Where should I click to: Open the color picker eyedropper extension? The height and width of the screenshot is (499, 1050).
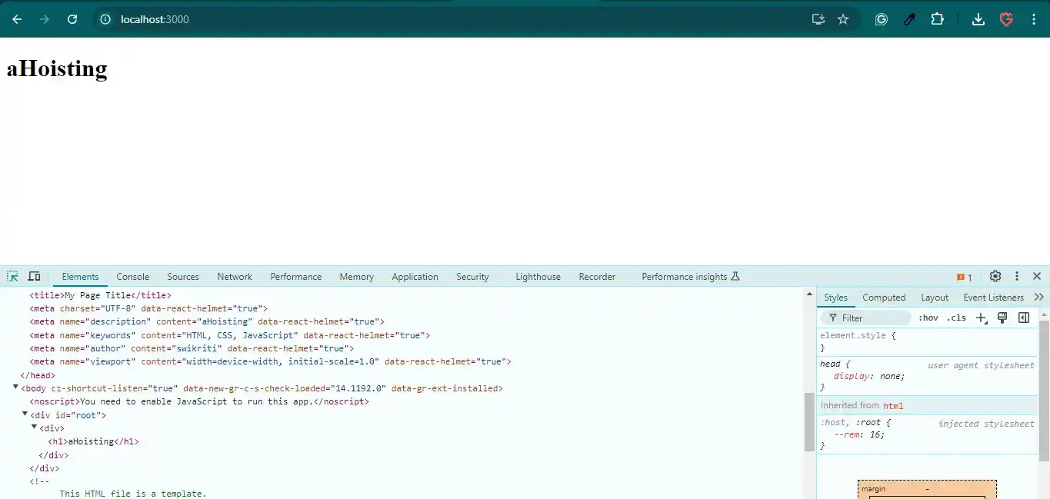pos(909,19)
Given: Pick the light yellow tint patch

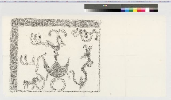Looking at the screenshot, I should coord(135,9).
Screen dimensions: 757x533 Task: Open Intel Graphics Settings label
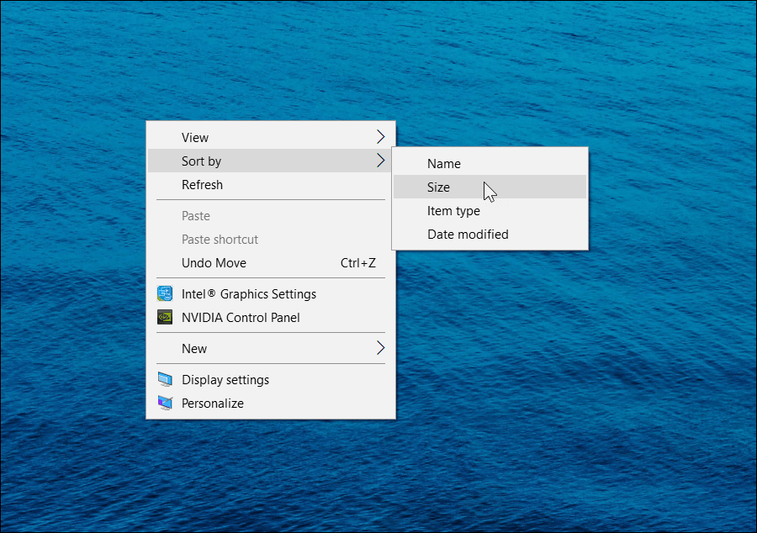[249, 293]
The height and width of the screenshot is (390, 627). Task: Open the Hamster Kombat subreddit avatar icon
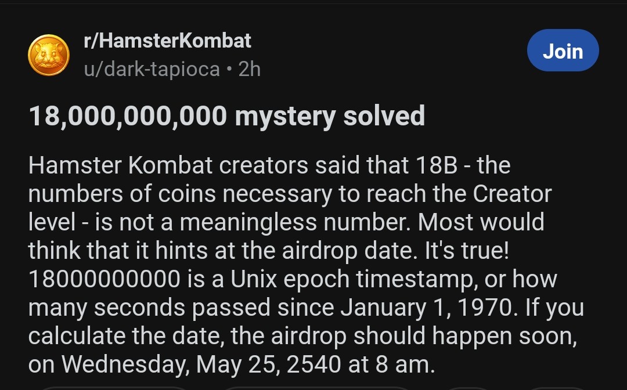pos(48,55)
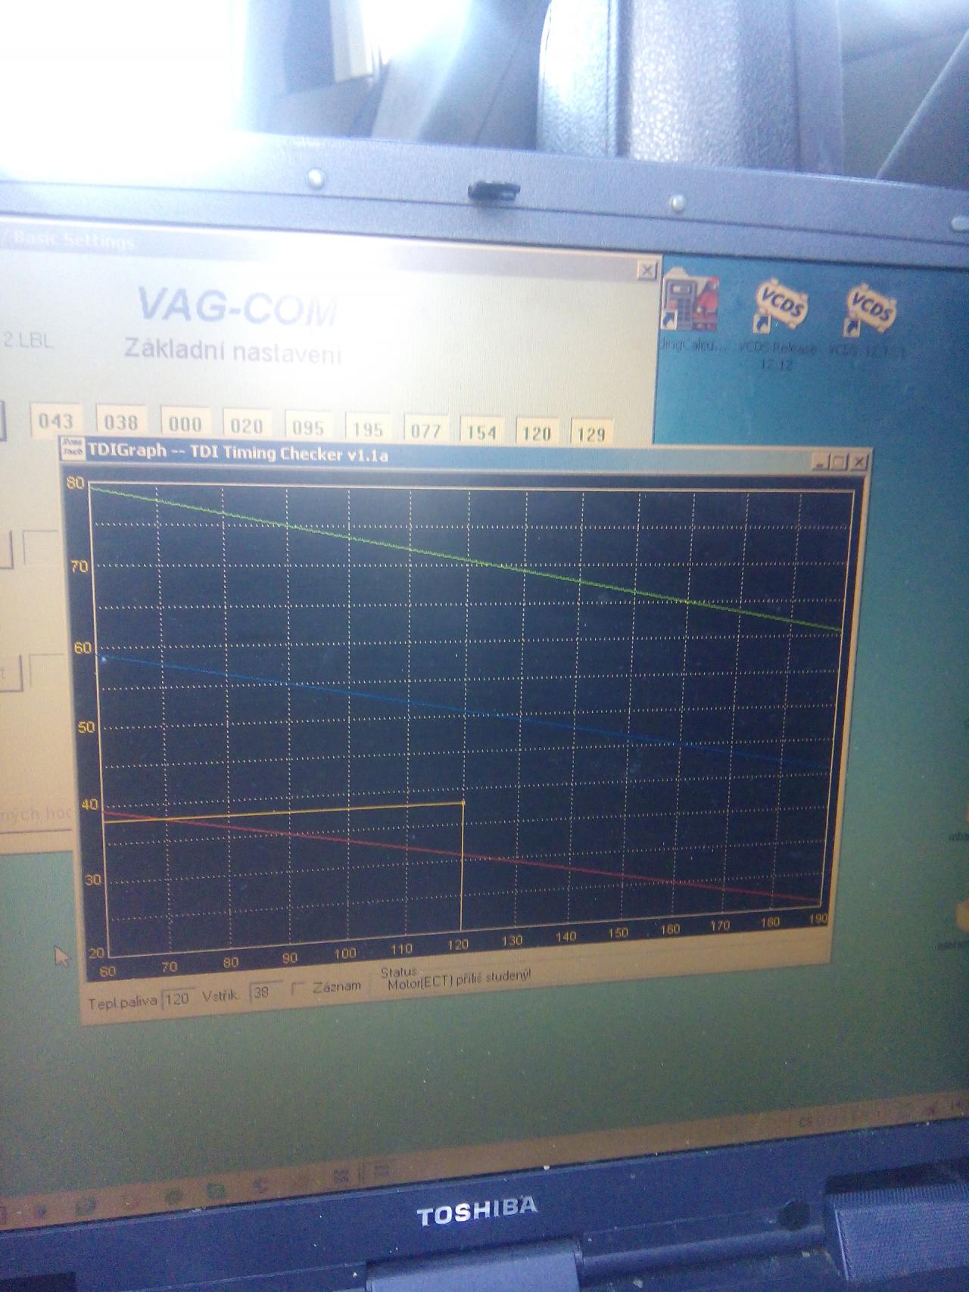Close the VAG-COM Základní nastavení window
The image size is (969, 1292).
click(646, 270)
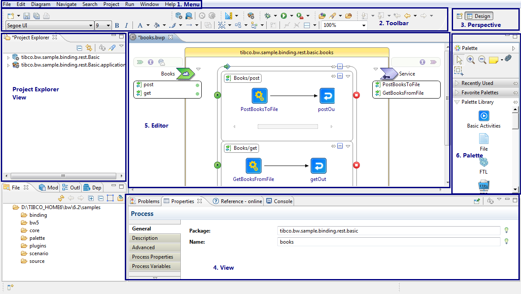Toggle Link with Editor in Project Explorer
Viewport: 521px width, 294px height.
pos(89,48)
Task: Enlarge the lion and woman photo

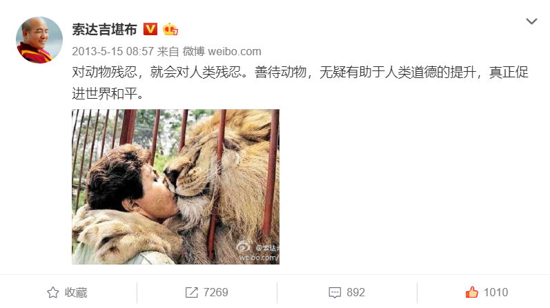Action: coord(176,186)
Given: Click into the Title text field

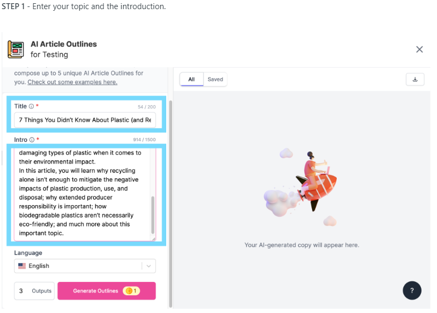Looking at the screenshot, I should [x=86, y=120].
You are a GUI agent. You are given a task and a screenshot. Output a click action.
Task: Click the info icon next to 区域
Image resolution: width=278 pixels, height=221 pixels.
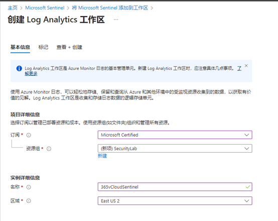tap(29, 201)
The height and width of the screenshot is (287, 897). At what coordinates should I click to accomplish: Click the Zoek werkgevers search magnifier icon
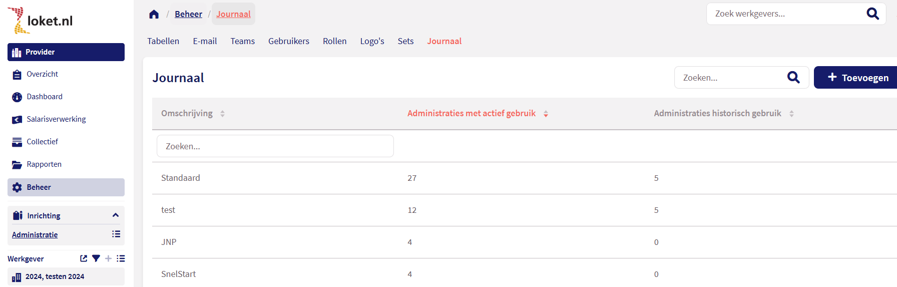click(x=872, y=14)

--

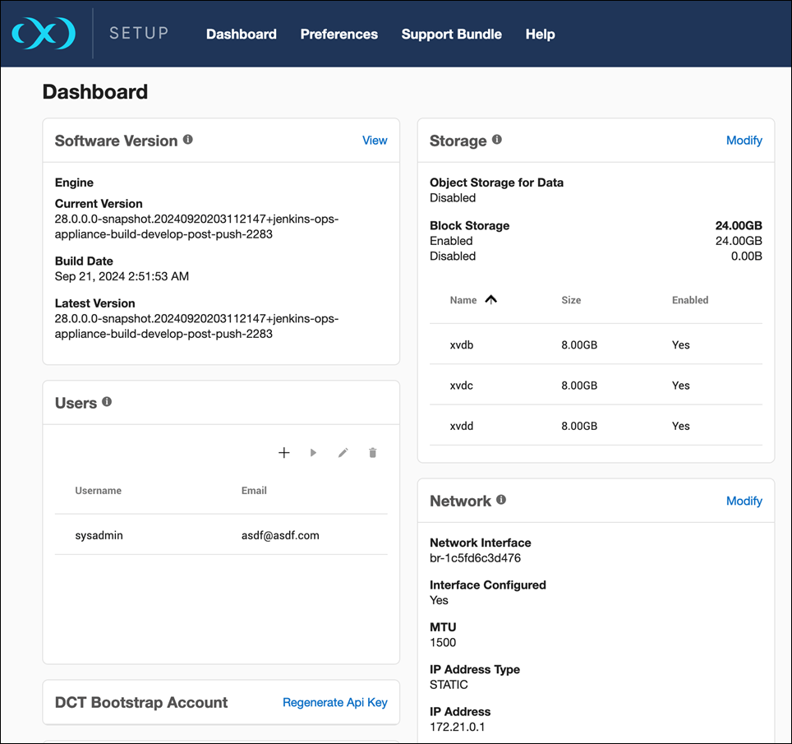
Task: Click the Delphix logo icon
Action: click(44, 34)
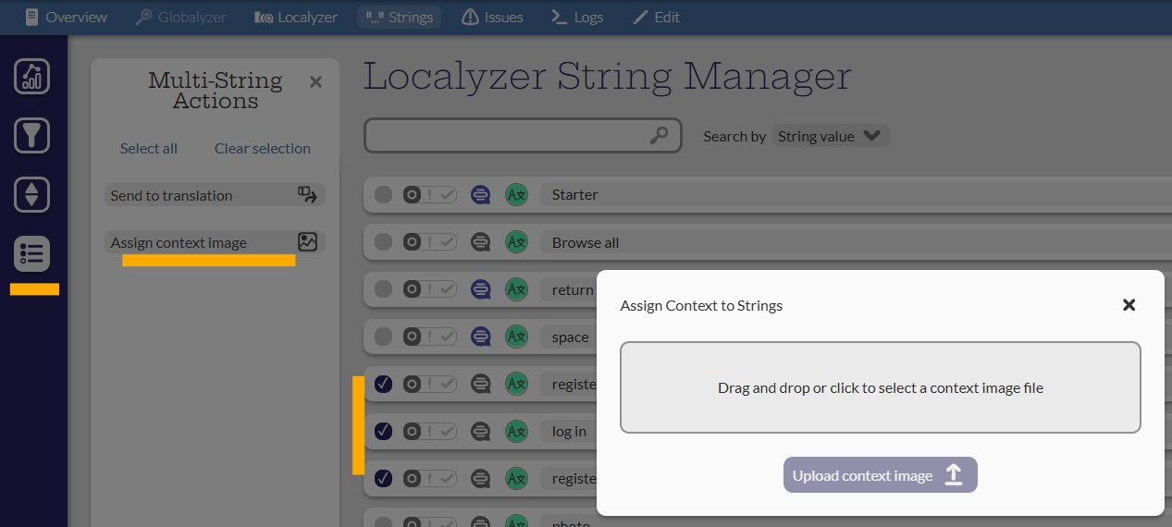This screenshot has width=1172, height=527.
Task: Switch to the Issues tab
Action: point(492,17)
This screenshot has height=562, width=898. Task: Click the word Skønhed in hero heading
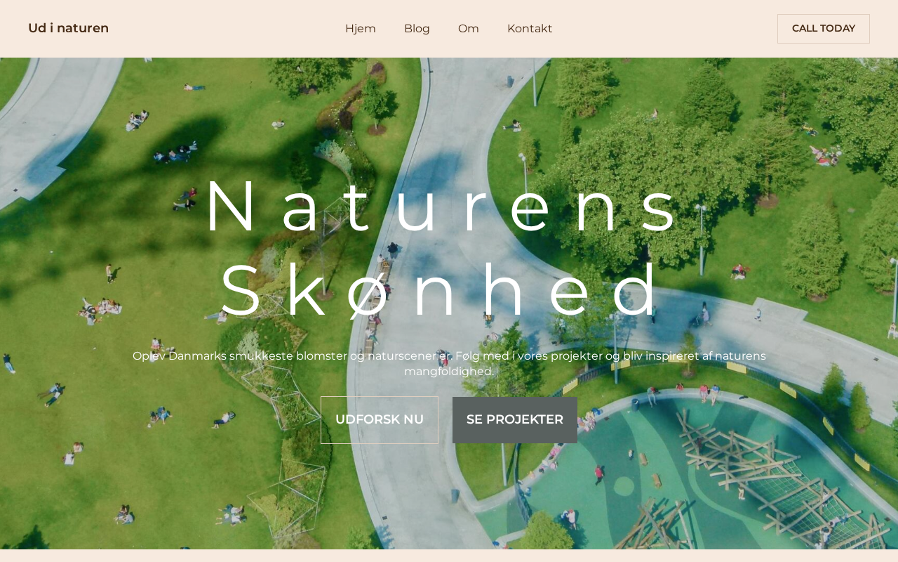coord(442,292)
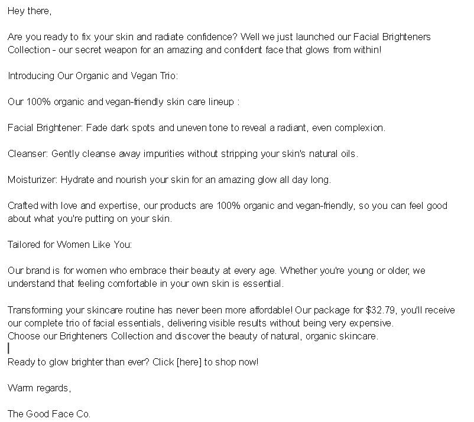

Description of the task = Pictures excluded, give again exactly and only the lines of the material above from the line with "The height and width of the screenshot is (390, 627)." through the line with "You are a GUI".

Exercise response =
The height and width of the screenshot is (390, 627). Task: Open the Hamster Kombat subreddit avatar icon
pos(48,55)
Close the VAG-COM Základní nastavení window
The image size is (969, 1292).
click(646, 270)
Toggle Link with Editor in Project Explorer
Viewport: 521px width, 294px height.
pos(89,48)
Task: Enlarge the lion and woman photo

Action: coord(176,186)
Given: Click into the Title text field

Looking at the screenshot, I should [x=86, y=120].
You are a GUI agent. You are given a task and a screenshot. Output a click action.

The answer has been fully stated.